Notes From The St. Petersburg Underground : Section 1

This is a guest post by Mandy Huggins, who visited St Petersburg with Regent Holidays. Mandy’s favourite destinations in the world are Japan, India and Eastern Europe. She enjoys travelling, writing and watching flamenco!

I spin round, trying to take in the full splendour of this palatial space in one glorious eyeful.  Marble columns soar towards the heavens, intricate mosaics spill across the floors, and elegant chandeliers dance with the light.
But this is not Peterhof or the Hermitage, this is Avtovo metro station, one of St Petersburg’s ‘palaces of the proletariat’.  Widely considered to be one of the most beautiful and extravagant stations in the world, it is impossible to pass along these ballroom-esque platforms without a gasp of joy.

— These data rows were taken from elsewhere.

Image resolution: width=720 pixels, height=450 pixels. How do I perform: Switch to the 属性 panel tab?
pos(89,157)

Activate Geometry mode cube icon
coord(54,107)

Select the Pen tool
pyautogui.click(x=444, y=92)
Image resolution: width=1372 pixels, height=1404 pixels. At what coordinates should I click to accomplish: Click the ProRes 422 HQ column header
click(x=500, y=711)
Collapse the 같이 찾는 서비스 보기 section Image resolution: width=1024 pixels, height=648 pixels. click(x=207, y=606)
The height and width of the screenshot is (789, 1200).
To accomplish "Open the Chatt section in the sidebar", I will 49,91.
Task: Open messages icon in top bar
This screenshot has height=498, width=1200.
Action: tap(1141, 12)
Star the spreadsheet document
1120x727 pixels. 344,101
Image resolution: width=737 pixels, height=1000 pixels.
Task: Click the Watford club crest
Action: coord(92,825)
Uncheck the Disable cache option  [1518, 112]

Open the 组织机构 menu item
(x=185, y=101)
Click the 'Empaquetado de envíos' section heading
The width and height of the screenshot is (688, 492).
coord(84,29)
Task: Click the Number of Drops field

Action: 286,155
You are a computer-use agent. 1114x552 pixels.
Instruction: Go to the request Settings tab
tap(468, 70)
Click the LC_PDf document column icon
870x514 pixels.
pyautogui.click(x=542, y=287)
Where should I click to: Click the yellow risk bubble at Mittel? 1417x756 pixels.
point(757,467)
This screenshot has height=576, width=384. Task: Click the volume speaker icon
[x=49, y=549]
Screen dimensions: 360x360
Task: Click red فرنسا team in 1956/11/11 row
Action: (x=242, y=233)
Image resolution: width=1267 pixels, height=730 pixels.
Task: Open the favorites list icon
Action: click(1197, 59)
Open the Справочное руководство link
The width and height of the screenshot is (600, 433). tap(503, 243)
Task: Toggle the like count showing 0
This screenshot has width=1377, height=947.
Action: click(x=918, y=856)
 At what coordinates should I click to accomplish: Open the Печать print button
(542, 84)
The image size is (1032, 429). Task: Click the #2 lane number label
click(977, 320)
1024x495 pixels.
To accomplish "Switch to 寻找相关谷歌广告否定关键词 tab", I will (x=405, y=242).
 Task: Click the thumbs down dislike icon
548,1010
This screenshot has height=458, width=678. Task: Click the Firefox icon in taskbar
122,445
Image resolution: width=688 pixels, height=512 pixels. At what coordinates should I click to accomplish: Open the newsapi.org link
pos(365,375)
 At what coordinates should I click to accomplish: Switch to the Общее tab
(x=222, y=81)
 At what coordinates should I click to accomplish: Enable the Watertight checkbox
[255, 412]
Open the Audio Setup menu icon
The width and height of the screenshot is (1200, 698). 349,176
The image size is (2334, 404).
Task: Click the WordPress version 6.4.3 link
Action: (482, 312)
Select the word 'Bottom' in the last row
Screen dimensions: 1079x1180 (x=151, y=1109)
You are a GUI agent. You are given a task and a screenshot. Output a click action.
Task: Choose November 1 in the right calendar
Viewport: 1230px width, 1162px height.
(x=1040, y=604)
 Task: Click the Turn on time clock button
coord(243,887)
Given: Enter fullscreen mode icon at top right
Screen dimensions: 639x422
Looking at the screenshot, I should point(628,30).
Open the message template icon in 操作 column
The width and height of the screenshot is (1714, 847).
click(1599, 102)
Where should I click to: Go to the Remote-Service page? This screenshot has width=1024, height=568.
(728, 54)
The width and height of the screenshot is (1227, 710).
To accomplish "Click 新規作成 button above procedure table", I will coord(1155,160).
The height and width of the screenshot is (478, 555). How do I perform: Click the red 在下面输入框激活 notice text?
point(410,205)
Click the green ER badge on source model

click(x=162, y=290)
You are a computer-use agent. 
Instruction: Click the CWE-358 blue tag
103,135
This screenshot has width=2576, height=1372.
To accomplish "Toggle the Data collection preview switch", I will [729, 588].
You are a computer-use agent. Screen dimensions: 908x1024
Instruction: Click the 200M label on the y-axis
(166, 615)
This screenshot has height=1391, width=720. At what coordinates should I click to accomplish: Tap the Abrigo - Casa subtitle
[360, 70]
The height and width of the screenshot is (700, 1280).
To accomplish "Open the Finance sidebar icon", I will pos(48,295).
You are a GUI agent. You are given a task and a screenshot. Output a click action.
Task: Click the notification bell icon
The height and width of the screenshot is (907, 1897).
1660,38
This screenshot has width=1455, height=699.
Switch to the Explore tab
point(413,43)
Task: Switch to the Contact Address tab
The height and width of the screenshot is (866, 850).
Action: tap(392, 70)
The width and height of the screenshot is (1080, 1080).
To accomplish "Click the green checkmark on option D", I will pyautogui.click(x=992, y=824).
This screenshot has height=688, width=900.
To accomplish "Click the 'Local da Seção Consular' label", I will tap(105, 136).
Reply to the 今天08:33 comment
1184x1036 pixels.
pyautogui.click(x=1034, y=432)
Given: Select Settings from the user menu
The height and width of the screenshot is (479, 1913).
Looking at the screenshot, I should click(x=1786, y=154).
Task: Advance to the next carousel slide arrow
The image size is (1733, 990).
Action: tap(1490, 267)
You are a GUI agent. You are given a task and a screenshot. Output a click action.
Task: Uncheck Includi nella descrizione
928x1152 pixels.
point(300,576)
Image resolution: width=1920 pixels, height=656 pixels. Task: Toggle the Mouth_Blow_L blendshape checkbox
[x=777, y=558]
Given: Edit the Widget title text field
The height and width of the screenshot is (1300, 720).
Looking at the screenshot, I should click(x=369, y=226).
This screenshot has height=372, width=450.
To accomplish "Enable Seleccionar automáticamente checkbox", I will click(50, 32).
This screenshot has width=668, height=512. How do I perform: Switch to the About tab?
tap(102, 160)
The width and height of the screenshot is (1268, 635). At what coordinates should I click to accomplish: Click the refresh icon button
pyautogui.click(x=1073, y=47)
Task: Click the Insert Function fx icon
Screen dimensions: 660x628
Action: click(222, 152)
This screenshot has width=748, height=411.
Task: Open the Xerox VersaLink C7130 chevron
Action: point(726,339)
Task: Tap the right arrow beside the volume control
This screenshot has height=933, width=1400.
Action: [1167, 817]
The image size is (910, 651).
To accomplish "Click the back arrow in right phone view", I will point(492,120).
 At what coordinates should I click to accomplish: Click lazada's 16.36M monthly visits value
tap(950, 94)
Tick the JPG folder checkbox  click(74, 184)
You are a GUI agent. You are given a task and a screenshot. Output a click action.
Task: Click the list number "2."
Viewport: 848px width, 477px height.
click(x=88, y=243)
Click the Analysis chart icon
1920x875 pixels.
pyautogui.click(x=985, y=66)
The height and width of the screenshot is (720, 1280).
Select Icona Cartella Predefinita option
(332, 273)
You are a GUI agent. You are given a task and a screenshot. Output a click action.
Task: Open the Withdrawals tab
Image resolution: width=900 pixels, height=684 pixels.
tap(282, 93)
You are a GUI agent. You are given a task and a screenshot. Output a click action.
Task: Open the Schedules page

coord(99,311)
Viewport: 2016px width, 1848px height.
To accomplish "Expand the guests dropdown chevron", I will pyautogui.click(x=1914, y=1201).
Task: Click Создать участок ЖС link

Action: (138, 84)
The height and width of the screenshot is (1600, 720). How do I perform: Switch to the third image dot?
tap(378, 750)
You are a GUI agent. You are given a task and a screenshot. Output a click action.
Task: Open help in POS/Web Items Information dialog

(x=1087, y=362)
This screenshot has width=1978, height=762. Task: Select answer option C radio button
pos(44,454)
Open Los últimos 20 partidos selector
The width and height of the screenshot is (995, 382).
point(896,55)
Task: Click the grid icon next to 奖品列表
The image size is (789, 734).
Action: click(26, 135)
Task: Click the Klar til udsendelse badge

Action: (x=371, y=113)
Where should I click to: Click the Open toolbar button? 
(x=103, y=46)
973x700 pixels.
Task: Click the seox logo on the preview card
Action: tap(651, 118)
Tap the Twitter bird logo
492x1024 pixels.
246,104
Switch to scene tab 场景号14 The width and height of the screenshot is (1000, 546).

Avtovo Metro Station, St Petersburg by pthread1981 Avtovo Metro Station, St Petersburg by pthread1981
The whole of the St Petersburg metro system is full of similar beauty and surprises.  Vast vaulted ceilings, exquisite sculptures and decoration, and detailed mosaics depicting the strength and might of Mother Russia.
At the outset of my journey, things aren’t as promising.  At Alexander Nevsky Square, I encounter a swaying drunk, his bottle hidden from view in a dirty paper bag.  He mumbles incoherent insults to the vacant-eyed girl by the station entrance, who responds by wrapping her fur jacket tighter around her bony frame.
On the trains there is a sense of stoicism behind inscrutable faces, a slight frisson of unease, a knot of tension.  Curious eyes stare, and do not turn away when met.  Even when eyes are closed, there is the feeling that all the other senses are alert.
The endless escalator down into St Petersburg Metro The endless escalator down into St Petersburg Metro
In contrast to the opulence of the stations, the trains are basic and functional, transporting the paraphernalia of everyday working lives without a murmur of surprise.  Babushkas in tightly tied headscarves clutch their buckets of lilacs and delphiniums as they travel from the suburbs to a lucrative pitch in the centre of the city.  A man carries a spade, still with traces of black earth stuck to the blade.  A young girl opposite pulls a tiny kitten out of her pocket.  I smile, but her expression does not change as she gently strokes the soft white fur.
Stepping out of the carriage at Avtovo is a huge shock to the senses, inducing instant elation.  There can be few places in the world where such extravagant beauty is found in such a commonplace setting.  Beauty for beauty’s sake.
I look around at the other passengers as they walk by, and see the babushka with her flower bucket.  I wonder if she is immune to this splendour, does it go unnoticed through over-familiarity?  Does she resent it or does it uplift her?  I don’t speak enough Russian to ask, but I run after her to buy flowers.